= Reading text =
※ ※ ※
Emerging research, with anecdotal evidence, on how public school facilities themselves impact economic development, particularly in distressed areas: school facilities that are small, local, and community-oriented can particularly affect local development.

The future doctors, lawyers, mechanics, computer technicians, welders, salespeople, business owners, farmers, plumbers, engineers, teachers and other leaders of this community will come from those who are educated in the Lincoln County Schools. As citizens and as business owners, we must invest in their success to ensure our own success and prosperity in the future.

Q. How much money will this nickel tax cost me every year?

A. The nickel tax is 5 cents per $100 assessed value on your home or land. The median home and land value in Lincoln County, Kentucky is $90,050, according to www.bestplaces.net, which means 50% of Lincoln Co home/landowners will pay less than $45 dollars a year. This breaks down to $3.73 per month or less than a meal at McDonalds.


$50,000 valued home would be an additional $25.00 per year

$75,000 valued home would be an additional $37.50 per year.

$100,000 valued home would be an additional $50.00 per year.

***To calculate your exact additional tax, multiply your assessed value by .0005. ***

Q. How much does a new elementary school cost?

A. Current estimates put the cost somewhere between $10 million-$13 million.

Q. Why can’t we just build on to a particular school rather than build a new one?

A. The cost of a complete renovation for an elementary school is estimated between $6 million -$10 million. The cost of constructing a new school is estimated at $10 million-$13 million. Therefore, it is much more fiscally responsible to construct a new school. Even though Highland Elementary, Hustonville Elementary School, McKinney Elementary and Waynesburg Elementary Schools have been great schools in the past and has served their purpose well, they have been patched, repaired, and “piece-milled” together for the past 50 years. The technology infrastructure is old and outdated; along with many other issues.

Q. Why is this tax only for land/homeowners and not for everyone?

A. It is mandatory by state law (KRS 160.460 (3) and related KRS 132.010 and 133.125) that school taxes can only be increased through property taxes. This is the only way to secure funding for state assistance for construction funds. Is it as fair and equitable as other ways might be? Maybe or maybe not, but it is the only option we have.

Q. Why wasn’t this nickel tax put on the general ballot so everyone could vote for it?

A. The law states that we take the steps that are currently being taken. Each district within the county has an elected school board member who votes on their district’s behalf just as do your fiscal court magistrates, state representatives, and state senators.
※ ※ ※
= Short task =
Reproduce the nickel tax FAQ from "Q. How much does" to "many other issues.", swapping "renovation" for "remodeling". The material below has no connection to the nickel tax FAQ.

= Dataset section =
※ ※ ※
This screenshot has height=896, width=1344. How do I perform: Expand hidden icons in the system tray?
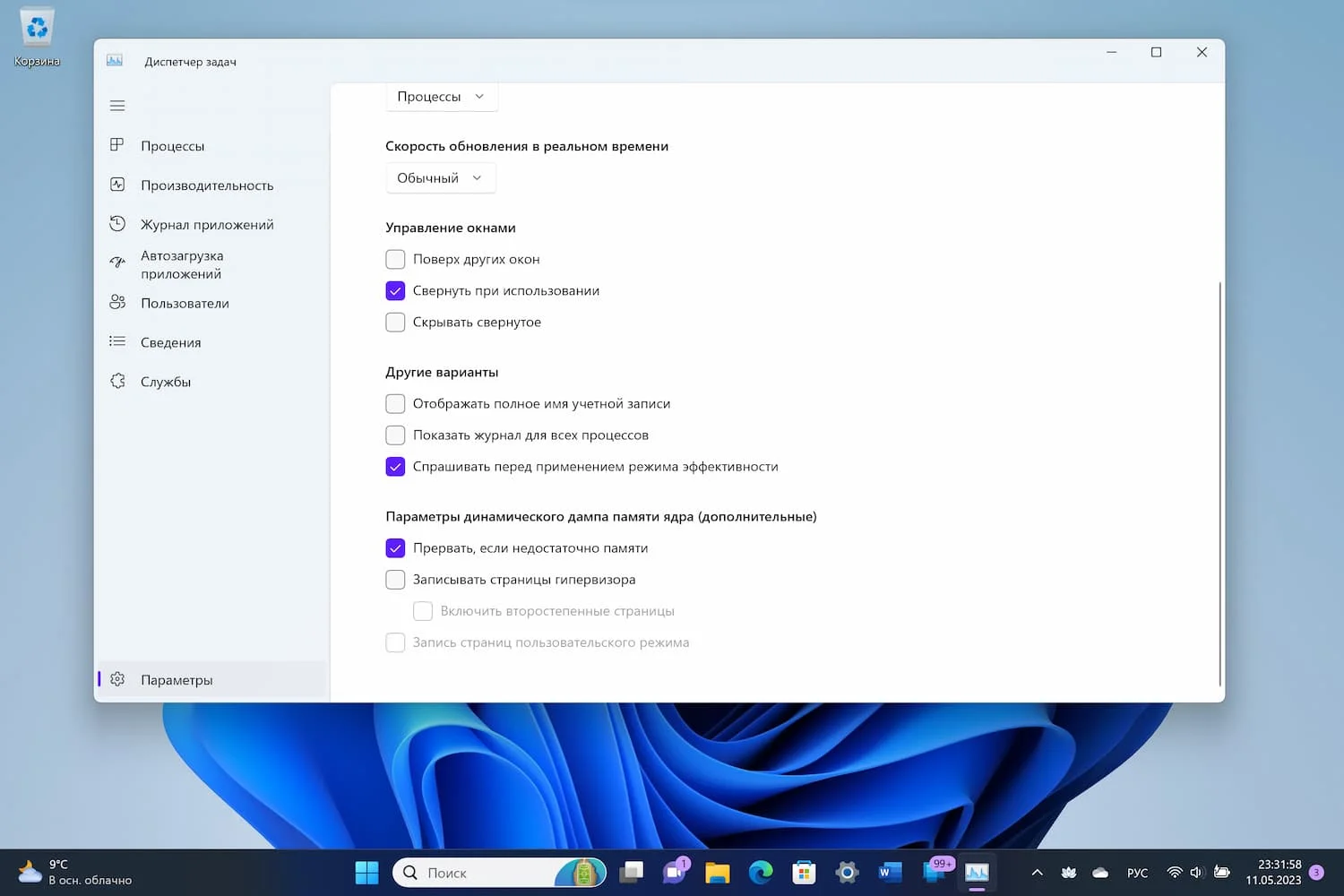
※ ※ ※
= The completed task =
Q. How much does a new elementary school cost?

A. Current estimates put the cost somewhere between $10 million-$13 million.

Q. Why can’t we just build on to a particular school rather than build a new one?

A. The cost of a complete remodeling for an elementary school is estimated between $6 million -$10 million. The cost of constructing a new school is estimated at $10 million-$13 million. Therefore, it is much more fiscally responsible to construct a new school. Even though Highland Elementary, Hustonville Elementary School, McKinney Elementary and Waynesburg Elementary Schools have been great schools in the past and has served their purpose well, they have been patched, repaired, and “piece-milled” together for the past 50 years. The technology infrastructure is old and outdated; along with many other issues.